- [Stated exercise]: Reproduce everything from the start of the items down to the line containing "Looking at the", replacing "Duration" with "Length" and leaving the rest unchanged. Omit the pictures from the output.

- [Dataset records]:

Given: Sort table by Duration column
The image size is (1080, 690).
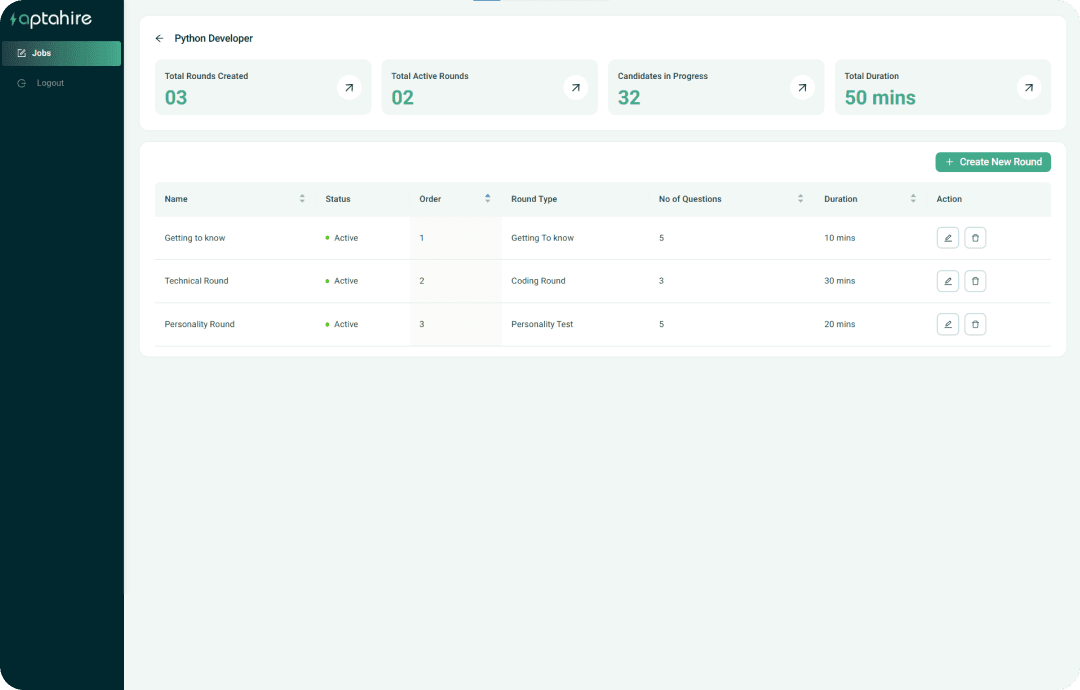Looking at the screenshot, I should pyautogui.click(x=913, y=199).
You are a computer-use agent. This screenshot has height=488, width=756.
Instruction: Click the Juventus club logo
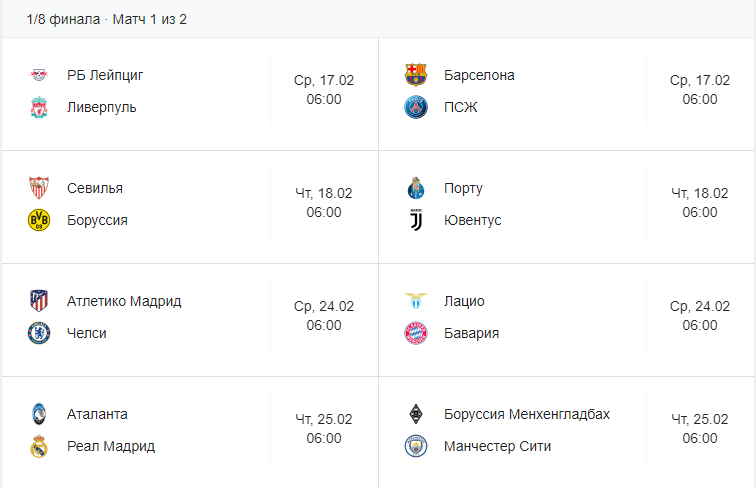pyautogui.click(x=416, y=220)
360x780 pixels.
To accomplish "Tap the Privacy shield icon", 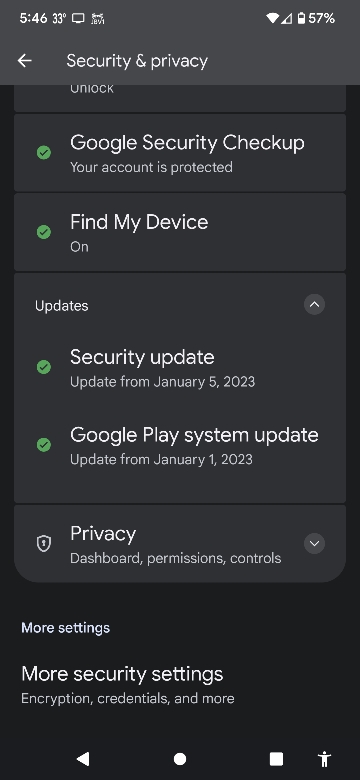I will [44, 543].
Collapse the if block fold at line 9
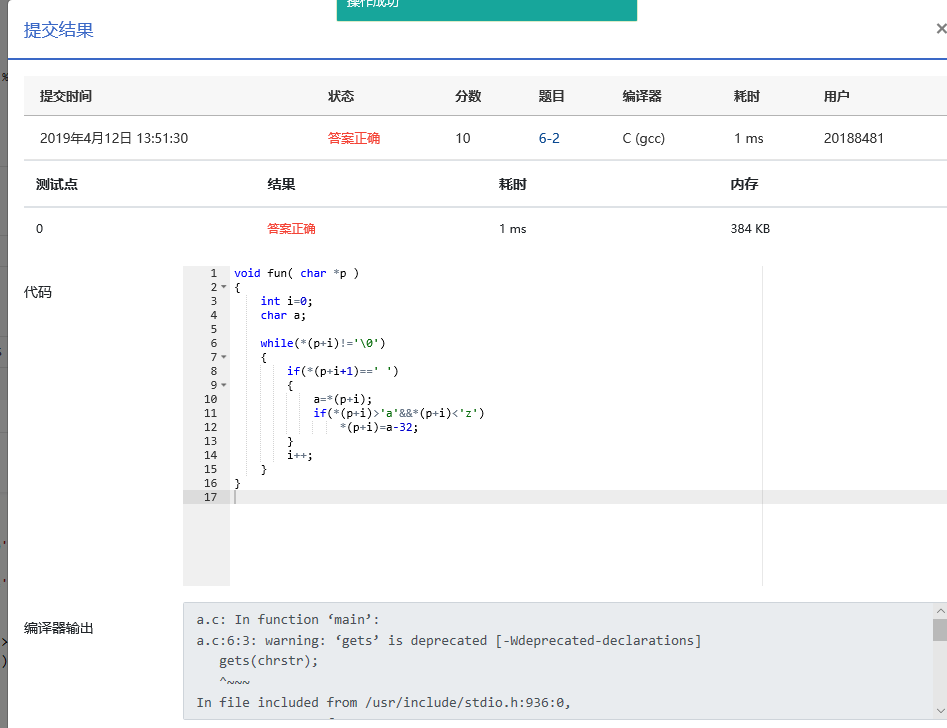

- [Reply to the task]:
Given: Sort table by Length column
The image size is (1080, 690).
Looking at the screenshot, I should pyautogui.click(x=913, y=199).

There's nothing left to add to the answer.